• 原文:

Doctorbook academy

関根聡

生物学的幅径獲得のための歯肉弁根尖側移動術 ─治療経過とともに訪れた患者の変化─

<この症例はザ・クインテッセンス2010年12月号「MY FIRST STAGE」に掲載されたものを一部抜粋したものです。>
https://storage.googleapis.com/academy-doctorbook-jp/files/quint/201012.pdf

#生物学的幅径 #歯肉縁下う蝕 #歯肉弁根尖側移動術 #患者とのコミュニケーション

【患者】
58歳,女性.喫煙者.初診は2007年1月,歯科医院受診は10年振りとのこと.当初患者からの要望は少なくおとなしい印象であった.主訴以外にも歯肉の腫脹,前歯部の審美障害,臼歯部の欠損などを以前から気にされていた.今回補綴物の脱落をきっかけに意を決し,全体の治療を希望し来院された.

【主訴】
左上3番のクラウンの脱離.同部は数か月前から歯肉の腫脹や鈍痛を繰り返していた.

【歯科既往歴】
30代頃,う蝕により臼歯部を抜歯され部分床義歯を製作するも違和感が強く使用しなかった.その後は症状があった時のみ歯科医院を受診し,そのつど部分的な治療を受けていた.

【診査・診断】
患者は歯周炎や臼歯部欠損の放置により咬合崩壊をきたしていた.上顎前歯部は歯槽骨をともなった挺出を認め,深い歯周ポケット,根尖病変,不良補綴物および二次う蝕を認めた.全顎的な治療介入が必要であると考え,臼歯部の咬合支持の確立とともに上顎前歯部の治療を行った.上顎前歯部については歯周ポケットの除去,歯肉縁下う蝕によって侵襲された生物学的幅径の獲得およ び健全歯質によるフェルール獲得のため骨外科処置をともなう歯肉弁根尖側移動術を行うこととした.

【治療計画】
患者は,今回はしっかり治したいという意識が強く,熱心に説明を聞いており,その後のホームケアも積極的に取り組まれていた.しかし,手術に対する不安は依然とし て強かったため,数回に分けて部分的に繰り返し説明を行った.

【自己評価】
歯周ポケットの除去,生物学的幅径の獲得, 健全歯質によるフェルールの獲得が達成できた.しかし術後の正面観からもわかるように両側上3番の歯肉ラインに非対称性を認める.これは骨の削除量を決定する際にサージカルステントを用いてより厳密に行うことや,その後の形成,圧排操作時に辺縁歯肉にダメージを与えないよう慎重に行うことが必要だったと考える.またメタルポストによると思われる歯肉の暗さを認めるため,今後材料の選択にも配慮したい.

• 設問:
1. 歯肉弁根尖側移動術の症例報告のうち、「#生物学的幅径 #歯肉縁下う蝕 #歯肉弁根尖側移動術」から「左上3番のクラウンの脱離.同部は数か月前から歯肉の腫脹や鈍痛を繰り返していた.」までの部分を一字一句そのまま書き写してください。
2. 歯肉弁根尖側移動術の症例報告を、最後に示された文の後から書き継いでください。

• 出典情報:

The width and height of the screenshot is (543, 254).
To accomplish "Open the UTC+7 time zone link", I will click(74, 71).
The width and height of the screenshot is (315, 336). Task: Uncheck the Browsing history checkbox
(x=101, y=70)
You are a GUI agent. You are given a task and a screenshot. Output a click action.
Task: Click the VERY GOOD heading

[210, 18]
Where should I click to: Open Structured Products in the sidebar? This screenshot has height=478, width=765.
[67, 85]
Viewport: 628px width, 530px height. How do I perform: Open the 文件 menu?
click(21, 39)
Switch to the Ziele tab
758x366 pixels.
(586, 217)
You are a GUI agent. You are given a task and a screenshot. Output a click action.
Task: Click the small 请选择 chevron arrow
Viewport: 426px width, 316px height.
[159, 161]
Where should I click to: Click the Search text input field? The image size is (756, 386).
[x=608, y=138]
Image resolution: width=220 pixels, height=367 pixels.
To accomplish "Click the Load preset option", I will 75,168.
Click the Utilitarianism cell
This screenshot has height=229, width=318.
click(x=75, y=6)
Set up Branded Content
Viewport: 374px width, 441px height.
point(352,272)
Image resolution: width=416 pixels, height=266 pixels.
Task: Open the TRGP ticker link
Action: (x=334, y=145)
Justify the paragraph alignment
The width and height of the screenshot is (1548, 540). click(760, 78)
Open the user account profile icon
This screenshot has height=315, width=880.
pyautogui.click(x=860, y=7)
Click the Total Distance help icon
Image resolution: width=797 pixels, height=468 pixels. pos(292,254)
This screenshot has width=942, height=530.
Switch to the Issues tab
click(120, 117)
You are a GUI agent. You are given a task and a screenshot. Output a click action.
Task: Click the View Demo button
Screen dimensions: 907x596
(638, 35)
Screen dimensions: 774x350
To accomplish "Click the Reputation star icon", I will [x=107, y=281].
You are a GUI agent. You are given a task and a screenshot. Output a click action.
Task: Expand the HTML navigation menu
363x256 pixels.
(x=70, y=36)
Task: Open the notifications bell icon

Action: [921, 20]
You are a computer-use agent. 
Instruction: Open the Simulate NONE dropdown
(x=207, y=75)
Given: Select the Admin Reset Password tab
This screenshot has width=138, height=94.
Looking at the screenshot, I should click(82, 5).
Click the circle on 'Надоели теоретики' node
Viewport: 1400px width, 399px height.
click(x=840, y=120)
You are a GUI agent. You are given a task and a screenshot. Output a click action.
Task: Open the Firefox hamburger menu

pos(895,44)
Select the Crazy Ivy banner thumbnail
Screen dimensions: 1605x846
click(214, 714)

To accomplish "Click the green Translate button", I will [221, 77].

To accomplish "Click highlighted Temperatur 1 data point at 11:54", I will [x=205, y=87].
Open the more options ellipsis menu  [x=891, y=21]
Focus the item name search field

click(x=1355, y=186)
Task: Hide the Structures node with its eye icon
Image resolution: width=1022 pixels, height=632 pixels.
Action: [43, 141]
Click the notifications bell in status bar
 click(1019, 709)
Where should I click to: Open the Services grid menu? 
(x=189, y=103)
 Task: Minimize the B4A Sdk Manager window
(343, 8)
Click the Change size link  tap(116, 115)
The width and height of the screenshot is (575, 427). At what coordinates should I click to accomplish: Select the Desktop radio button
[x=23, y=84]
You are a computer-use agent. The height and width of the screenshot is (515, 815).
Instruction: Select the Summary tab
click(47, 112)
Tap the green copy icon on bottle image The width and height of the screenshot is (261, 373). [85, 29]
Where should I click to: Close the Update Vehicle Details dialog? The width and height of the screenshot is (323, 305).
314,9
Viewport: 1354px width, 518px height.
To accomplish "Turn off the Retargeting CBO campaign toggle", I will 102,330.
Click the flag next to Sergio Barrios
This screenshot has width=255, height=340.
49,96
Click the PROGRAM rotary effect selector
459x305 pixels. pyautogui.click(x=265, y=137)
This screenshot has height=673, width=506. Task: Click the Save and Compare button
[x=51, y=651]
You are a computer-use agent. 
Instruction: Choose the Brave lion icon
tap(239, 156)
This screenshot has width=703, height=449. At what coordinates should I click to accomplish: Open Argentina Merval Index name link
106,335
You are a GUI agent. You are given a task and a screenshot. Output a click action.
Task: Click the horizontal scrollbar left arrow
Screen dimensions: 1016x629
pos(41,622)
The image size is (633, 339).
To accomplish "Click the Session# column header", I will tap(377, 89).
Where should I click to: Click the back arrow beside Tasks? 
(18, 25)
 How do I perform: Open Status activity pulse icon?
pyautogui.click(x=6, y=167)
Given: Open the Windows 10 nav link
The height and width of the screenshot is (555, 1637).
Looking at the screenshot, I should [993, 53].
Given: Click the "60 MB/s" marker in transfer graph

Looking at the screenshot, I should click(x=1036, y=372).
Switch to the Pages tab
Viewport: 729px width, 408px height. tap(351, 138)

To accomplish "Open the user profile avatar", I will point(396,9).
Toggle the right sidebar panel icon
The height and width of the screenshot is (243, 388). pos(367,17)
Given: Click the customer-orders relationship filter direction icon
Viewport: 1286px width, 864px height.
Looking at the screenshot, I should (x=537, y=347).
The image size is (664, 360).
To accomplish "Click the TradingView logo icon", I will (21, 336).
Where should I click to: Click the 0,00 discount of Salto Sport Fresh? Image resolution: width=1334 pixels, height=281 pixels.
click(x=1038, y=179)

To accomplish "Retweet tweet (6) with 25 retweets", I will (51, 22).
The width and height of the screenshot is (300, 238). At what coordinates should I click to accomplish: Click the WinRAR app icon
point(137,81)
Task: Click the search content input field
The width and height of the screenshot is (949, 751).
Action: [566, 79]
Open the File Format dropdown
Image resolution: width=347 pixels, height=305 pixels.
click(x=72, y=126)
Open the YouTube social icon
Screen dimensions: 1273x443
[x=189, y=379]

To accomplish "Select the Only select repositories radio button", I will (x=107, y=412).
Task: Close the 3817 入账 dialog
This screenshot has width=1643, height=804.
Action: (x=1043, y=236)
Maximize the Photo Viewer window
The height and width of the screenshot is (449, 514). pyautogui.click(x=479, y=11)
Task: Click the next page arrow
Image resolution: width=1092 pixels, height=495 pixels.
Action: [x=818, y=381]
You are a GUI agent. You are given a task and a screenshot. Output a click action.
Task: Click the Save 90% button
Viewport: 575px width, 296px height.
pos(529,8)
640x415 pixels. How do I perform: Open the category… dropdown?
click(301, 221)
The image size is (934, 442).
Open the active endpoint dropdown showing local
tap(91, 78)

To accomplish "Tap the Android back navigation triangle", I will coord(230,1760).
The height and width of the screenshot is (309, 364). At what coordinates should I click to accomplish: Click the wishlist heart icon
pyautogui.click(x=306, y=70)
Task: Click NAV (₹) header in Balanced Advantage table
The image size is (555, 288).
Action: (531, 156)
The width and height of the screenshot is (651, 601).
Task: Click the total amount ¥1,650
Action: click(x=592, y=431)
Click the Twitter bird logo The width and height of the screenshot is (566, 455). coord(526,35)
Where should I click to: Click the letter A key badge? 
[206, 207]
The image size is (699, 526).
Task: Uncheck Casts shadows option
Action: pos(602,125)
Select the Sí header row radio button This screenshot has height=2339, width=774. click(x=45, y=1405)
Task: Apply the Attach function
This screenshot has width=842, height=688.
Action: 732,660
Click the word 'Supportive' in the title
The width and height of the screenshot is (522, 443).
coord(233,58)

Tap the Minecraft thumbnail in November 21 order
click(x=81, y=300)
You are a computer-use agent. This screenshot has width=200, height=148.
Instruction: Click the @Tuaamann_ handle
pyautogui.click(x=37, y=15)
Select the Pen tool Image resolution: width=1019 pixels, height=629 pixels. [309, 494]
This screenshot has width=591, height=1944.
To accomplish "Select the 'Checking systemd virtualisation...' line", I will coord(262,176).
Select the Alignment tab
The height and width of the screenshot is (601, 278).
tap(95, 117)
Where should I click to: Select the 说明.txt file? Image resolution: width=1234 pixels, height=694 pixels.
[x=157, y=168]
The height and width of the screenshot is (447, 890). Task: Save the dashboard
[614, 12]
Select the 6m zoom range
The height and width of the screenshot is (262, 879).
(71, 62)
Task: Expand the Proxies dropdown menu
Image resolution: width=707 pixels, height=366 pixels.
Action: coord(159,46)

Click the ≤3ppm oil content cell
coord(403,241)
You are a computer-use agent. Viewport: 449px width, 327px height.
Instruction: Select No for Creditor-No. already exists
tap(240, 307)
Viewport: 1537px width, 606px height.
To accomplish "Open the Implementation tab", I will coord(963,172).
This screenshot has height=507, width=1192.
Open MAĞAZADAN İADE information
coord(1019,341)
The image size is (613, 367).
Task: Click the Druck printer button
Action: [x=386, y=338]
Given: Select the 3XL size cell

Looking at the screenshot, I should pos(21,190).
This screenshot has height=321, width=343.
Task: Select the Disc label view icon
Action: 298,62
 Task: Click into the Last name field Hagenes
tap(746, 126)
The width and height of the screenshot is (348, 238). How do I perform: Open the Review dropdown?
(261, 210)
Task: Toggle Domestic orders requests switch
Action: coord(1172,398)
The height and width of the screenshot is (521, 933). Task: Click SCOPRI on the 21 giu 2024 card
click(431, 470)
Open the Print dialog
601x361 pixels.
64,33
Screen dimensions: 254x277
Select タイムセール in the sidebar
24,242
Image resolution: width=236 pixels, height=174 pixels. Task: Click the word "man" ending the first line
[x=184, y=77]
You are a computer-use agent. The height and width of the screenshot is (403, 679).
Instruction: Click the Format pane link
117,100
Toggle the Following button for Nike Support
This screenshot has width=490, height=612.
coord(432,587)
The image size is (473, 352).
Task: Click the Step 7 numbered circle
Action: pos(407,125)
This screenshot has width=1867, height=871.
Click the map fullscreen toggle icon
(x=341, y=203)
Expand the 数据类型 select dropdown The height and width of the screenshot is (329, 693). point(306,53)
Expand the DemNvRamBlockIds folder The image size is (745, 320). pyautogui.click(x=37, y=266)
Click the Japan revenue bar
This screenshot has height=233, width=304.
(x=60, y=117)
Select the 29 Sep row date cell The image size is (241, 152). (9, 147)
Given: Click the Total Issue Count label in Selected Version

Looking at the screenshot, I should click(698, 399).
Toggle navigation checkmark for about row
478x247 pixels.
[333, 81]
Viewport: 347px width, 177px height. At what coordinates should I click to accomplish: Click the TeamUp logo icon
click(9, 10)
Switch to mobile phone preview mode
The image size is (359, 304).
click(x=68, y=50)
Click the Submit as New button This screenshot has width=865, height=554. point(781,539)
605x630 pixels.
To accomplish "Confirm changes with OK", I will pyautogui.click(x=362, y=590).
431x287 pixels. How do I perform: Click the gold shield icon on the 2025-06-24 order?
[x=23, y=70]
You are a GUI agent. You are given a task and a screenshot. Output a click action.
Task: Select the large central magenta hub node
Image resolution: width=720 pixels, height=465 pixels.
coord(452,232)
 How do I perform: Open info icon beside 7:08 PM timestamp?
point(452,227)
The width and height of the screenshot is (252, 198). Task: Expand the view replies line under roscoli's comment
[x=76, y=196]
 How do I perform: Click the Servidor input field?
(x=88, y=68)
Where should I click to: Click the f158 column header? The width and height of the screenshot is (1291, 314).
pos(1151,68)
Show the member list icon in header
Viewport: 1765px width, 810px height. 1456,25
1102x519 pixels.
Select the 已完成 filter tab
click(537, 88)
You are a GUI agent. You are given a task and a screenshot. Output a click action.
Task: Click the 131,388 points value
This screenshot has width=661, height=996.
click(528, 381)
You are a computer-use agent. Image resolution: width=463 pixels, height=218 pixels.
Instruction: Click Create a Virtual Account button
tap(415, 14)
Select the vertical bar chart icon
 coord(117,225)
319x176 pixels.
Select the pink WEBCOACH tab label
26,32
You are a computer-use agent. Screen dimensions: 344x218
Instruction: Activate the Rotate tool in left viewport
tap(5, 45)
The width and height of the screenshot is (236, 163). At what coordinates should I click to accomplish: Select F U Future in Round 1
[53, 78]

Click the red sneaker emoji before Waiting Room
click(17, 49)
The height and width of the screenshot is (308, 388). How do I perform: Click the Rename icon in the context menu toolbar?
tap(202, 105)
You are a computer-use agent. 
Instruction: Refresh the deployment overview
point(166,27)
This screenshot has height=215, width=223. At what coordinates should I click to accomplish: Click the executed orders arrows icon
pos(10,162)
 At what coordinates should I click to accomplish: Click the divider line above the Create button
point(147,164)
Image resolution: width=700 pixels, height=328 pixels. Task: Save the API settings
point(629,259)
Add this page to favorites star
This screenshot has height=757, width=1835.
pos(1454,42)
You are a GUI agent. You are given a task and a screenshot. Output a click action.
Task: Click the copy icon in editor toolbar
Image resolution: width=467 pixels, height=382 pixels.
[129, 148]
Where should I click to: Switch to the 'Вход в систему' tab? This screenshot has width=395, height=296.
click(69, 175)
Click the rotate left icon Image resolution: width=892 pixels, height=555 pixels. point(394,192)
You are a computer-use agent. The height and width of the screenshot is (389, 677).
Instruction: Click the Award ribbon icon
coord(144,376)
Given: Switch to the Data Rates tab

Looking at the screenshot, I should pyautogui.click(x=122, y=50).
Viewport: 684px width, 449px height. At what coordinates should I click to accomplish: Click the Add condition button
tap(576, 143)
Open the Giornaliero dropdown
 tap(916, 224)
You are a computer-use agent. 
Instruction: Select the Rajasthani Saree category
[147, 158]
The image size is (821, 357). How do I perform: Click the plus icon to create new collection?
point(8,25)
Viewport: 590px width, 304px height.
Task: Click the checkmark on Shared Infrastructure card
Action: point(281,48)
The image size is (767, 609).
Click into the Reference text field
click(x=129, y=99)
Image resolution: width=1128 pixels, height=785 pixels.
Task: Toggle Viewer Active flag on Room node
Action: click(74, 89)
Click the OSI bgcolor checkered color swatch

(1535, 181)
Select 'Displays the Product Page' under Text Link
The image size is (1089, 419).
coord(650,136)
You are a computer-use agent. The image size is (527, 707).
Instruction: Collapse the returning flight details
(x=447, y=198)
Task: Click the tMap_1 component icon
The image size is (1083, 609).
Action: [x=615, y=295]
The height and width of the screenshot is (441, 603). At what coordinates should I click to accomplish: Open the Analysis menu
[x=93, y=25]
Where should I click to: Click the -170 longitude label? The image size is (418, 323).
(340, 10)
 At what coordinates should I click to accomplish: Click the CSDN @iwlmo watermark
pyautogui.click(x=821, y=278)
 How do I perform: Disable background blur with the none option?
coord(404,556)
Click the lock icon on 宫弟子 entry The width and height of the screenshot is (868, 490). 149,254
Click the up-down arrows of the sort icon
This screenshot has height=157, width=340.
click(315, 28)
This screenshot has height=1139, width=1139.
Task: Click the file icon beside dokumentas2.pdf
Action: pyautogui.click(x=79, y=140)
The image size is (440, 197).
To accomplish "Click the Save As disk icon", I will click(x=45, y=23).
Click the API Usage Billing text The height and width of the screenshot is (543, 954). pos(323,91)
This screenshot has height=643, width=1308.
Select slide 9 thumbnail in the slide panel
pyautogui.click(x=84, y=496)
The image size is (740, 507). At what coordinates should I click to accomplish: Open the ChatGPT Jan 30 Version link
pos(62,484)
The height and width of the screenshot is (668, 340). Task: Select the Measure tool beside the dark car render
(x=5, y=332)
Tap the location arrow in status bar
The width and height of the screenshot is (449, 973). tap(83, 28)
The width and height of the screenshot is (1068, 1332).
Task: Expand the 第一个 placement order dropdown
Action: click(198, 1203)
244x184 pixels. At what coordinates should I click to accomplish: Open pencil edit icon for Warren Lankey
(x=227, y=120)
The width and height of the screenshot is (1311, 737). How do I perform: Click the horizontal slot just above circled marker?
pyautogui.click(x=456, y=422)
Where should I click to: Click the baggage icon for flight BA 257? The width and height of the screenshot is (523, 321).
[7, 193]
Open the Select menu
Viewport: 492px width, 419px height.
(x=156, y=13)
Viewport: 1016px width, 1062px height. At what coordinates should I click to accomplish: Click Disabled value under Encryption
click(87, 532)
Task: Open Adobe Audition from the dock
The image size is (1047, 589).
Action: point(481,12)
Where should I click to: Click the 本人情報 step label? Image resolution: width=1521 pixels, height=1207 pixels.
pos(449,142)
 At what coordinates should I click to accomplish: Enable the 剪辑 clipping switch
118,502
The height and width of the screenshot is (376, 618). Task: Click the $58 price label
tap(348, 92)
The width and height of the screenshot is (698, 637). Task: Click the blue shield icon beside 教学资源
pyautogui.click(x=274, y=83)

• 解答例:
1.
#生物学的幅径 #歯肉縁下う蝕 #歯肉弁根尖側移動術 #患者とのコミュニケーション

【患者】
58歳,女性.喫煙者.初診は2007年1月,歯科医院受診は10年振りとのこと.当初患者からの要望は少なくおとなしい印象であった.主訴以外にも歯肉の腫脹,前歯部の審美障害,臼歯部の欠損などを以前から気にされていた.今回補綴物の脱落をきっかけに意を決し,全体の治療を希望し来院された.

【主訴】
左上3番のクラウンの脱離.同部は数か月前から歯肉の腫脹や鈍痛を繰り返していた.

2.
【今後の課題】
今まで同様,1つひとつの手技を丁寧に行い,さらに確実な結果がだせるよう研鑽を積んでいきたい.それとともに自分にとっての課題である包括的な治療計画におけるゴール設定や,治療順序,治療期間の問題などにも意識を払い,日々の臨床に取り組んでいきたい.

本誌はこちらから
https://www.quint-j.co.jp/web/theQuintessence/index.php

この症例へのコメント

  • 吉野敏明

     非常に基本に忠実かつ丁寧な治療を行っている.著者は両親とも開業医の歯科医師として二世であり,また口腔外科出身であるので,本人の努力と環境に恵まれ,非常に包括的な見方で歯科診療を捉えていると思う.能力とエネルギーのある者ほど,自己流になったり,端折ったりすることがあるが,著者は自分の強いエネルギーを基本に忠実になることに専心しており,頭の下がる思いである.
     本症例では,患者さんの熱意と誠実さに助けられ,著者が描いた治療計画にほぼ沿った形で進められた.いいかえれば,著者には立てた治療方針と結果について,言い訳ができない状況であった.
     本稿では前歯部の処置にフォーカスを当てているが,実際は両側下顎臼歯部
    のGBRおよびインプラント埋入,下顎臼歯部天然歯の再生治療,そして下顎前歯部の矯正治療も行っている.トータルの診療のなかで,歯周治療,補綴治療,矯正治療の各々の役割と順番を見定めることができたからだと思う.今後の著者の伸びしろを感じさせる非常によい治療であると感じた.

    <このコメントはザ・クインテッセンス2010年12月号「MY FIRST STAGE」に掲載されたものを一部抜粋したものです。>

  • 吉野敏明

     一方で,これだけの咬合再構成をともなう全顎治療において、術前の咬合診断とその理論的根拠に少々欠けるきらいもある.本症例では医学的見地からも患者満足からしても,結果として非常によい結果が得られているが,全顎にわたるすべての症例でこのような経験的アプローチがうまくいくとは限らない.
     咬合高径とその挙上量の決定と術式は,常に討論の対象となるところである.セファロ分析,顎機能検査,スプリントによるフィードバック法など,Try & Errorをして,自分の臨床に取り込み,そのなかで経験によって補正をかけていくことが早道であろう.もっと咬合を含めた,補綴治療の基本と顎関節治療の基本を徹底すれば,結果オーライと批判されることも少なくなるはずである.
     この分野は歯科技工士との連携が避けられない.幸い,著者の診療所には優秀な歯科技工士が存在するので,お互いの臨床をぶつけ合い,切磋琢磨していけばよいであろう.また,補綴物のみならず,軟組織とそれを支える硬組織までの審美を含めた骨削除,軟組織の切開と縫合など,歯周外科においても経験と努力によって伸びるであろう点も散見する.著者は素直で努力家であるので, 諸先輩方にご指導をいただいていれば,必ず結果はついてくるであろう.今後の活躍を祈念する.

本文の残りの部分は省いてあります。